Exercise aim:
Turn every line of the material below into a JSON list of strings, one string per line, skipping blank lines and leaving the pictures out.

Dataset:
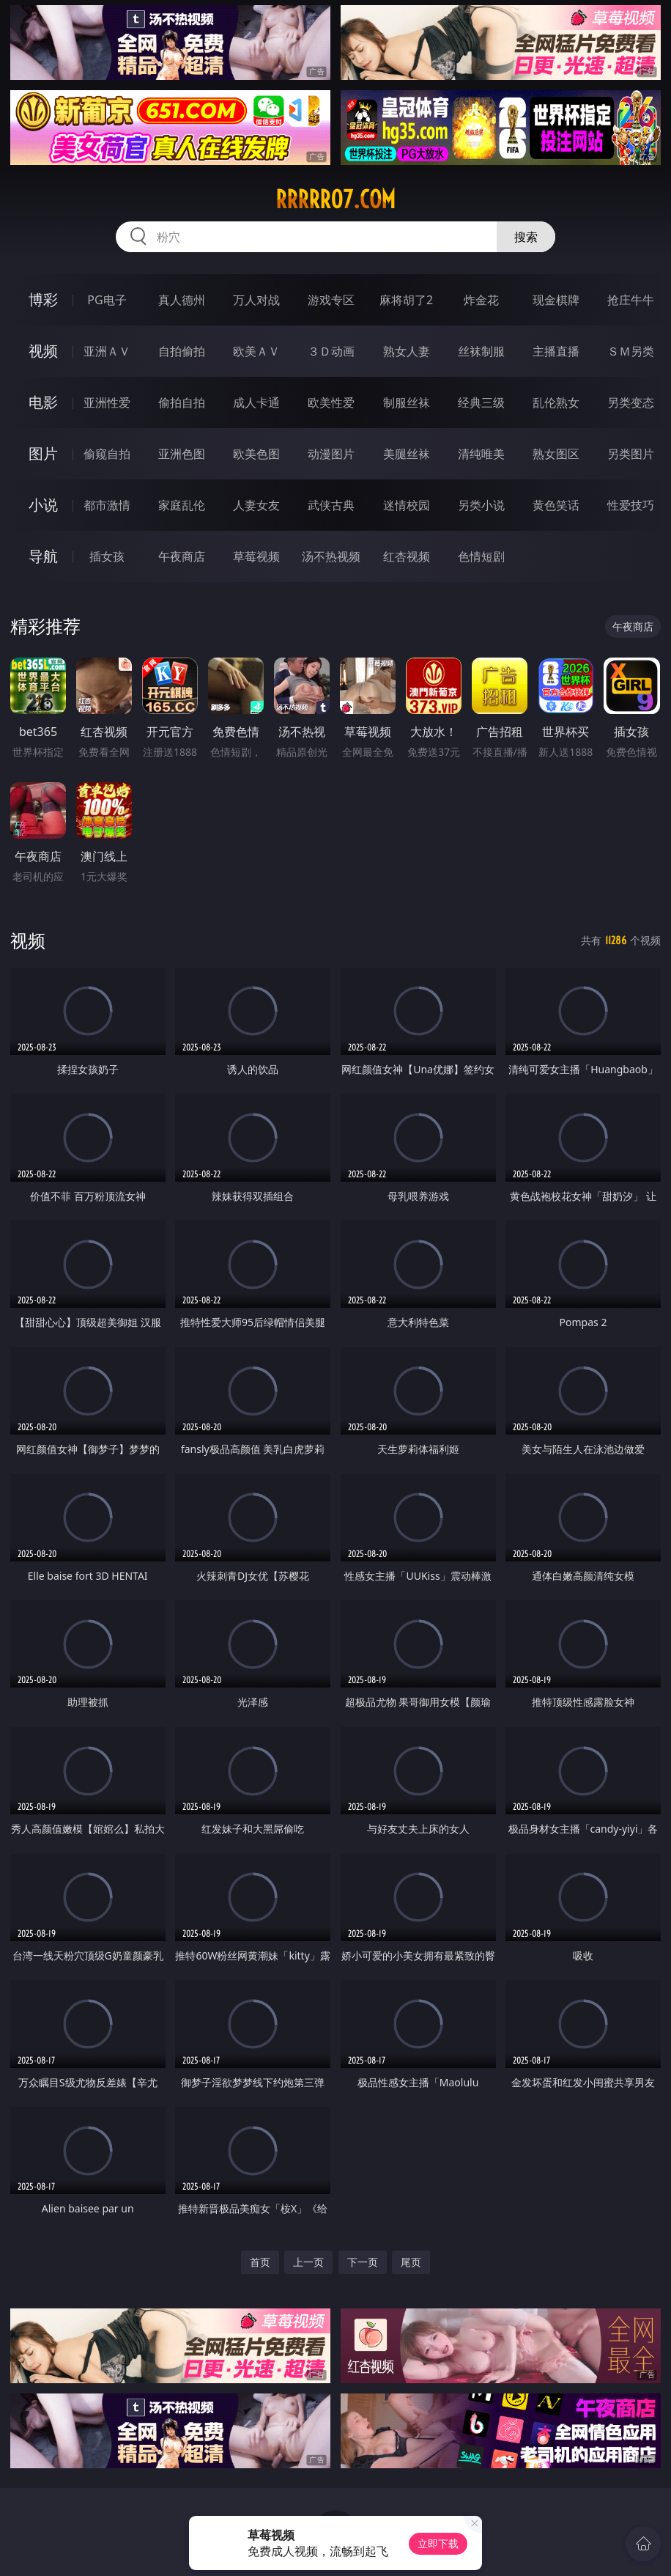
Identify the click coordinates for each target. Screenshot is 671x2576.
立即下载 (438, 2543)
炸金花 (481, 300)
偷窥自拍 (107, 454)
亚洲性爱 (107, 402)
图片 (43, 453)
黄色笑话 (556, 505)
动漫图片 (331, 454)
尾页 (411, 2262)
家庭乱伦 (181, 505)
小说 (43, 505)
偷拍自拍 (181, 402)
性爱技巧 (630, 505)
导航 (43, 556)
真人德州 (181, 300)
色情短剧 (481, 556)
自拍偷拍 (181, 351)
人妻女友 (256, 505)
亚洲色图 (181, 454)
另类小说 (481, 505)
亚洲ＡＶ (107, 351)
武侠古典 (331, 505)
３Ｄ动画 (331, 351)
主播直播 (556, 351)
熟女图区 (556, 454)
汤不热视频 (331, 556)
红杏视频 (406, 556)
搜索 (526, 237)
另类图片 (630, 454)
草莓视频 (256, 556)
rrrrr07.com (335, 199)
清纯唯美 (481, 454)
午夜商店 (181, 556)
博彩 (43, 299)
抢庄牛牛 (630, 300)
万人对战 (256, 300)
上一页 (308, 2262)
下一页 (362, 2262)
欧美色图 (256, 454)
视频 (43, 351)
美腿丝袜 (406, 454)
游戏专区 (331, 300)
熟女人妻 (406, 351)
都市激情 (107, 505)
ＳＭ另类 (630, 351)
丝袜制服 (481, 351)
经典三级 (481, 402)
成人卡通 (256, 402)
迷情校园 (406, 505)
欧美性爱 (331, 402)
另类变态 (630, 402)
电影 (43, 402)
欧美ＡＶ (256, 351)
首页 (260, 2262)
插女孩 (107, 556)
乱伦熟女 (556, 402)
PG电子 (106, 300)
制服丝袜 (406, 402)
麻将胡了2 (406, 300)
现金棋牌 (556, 300)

Final result:
[
  "Identify the click coordinates for each target. Screenshot is 671x2576.",
  "立即下载 (438, 2543)",
  "炸金花 (481, 300)",
  "偷窥自拍 (107, 454)",
  "亚洲性爱 (107, 402)",
  "图片 (43, 453)",
  "黄色笑话 (556, 505)",
  "动漫图片 (331, 454)",
  "尾页 (411, 2262)",
  "家庭乱伦 (181, 505)",
  "小说 (43, 505)",
  "偷拍自拍 (181, 402)",
  "性爱技巧 (630, 505)",
  "导航 (43, 556)",
  "真人德州 (181, 300)",
  "色情短剧 (481, 556)",
  "自拍偷拍 (181, 351)",
  "人妻女友 (256, 505)",
  "亚洲色图 (181, 454)",
  "另类小说 (481, 505)",
  "亚洲ＡＶ (107, 351)",
  "武侠古典 (331, 505)",
  "３Ｄ动画 (331, 351)",
  "主播直播 (556, 351)",
  "熟女图区 (556, 454)",
  "汤不热视频 (331, 556)",
  "红杏视频 (406, 556)",
  "搜索 (526, 237)",
  "另类图片 (630, 454)",
  "草莓视频 (256, 556)",
  "rrrrr07.com (335, 199)",
  "清纯唯美 (481, 454)",
  "午夜商店 (181, 556)",
  "博彩 (43, 299)",
  "抢庄牛牛 (630, 300)",
  "万人对战 (256, 300)",
  "上一页 (308, 2262)",
  "下一页 (362, 2262)",
  "欧美色图 (256, 454)",
  "视频 (43, 351)",
  "美腿丝袜 (406, 454)",
  "游戏专区 (331, 300)",
  "熟女人妻 (406, 351)",
  "都市激情 (107, 505)",
  "ＳＭ另类 (630, 351)",
  "丝袜制服 (481, 351)",
  "经典三级 (481, 402)",
  "成人卡通 (256, 402)",
  "迷情校园 (406, 505)",
  "欧美性爱 (331, 402)",
  "另类变态 (630, 402)",
  "电影 (43, 402)",
  "欧美ＡＶ (256, 351)",
  "首页 (260, 2262)",
  "插女孩 (107, 556)",
  "乱伦熟女 (556, 402)",
  "PG电子 (106, 300)",
  "制服丝袜 (406, 402)",
  "麻将胡了2 (406, 300)",
  "现金棋牌 (556, 300)"
]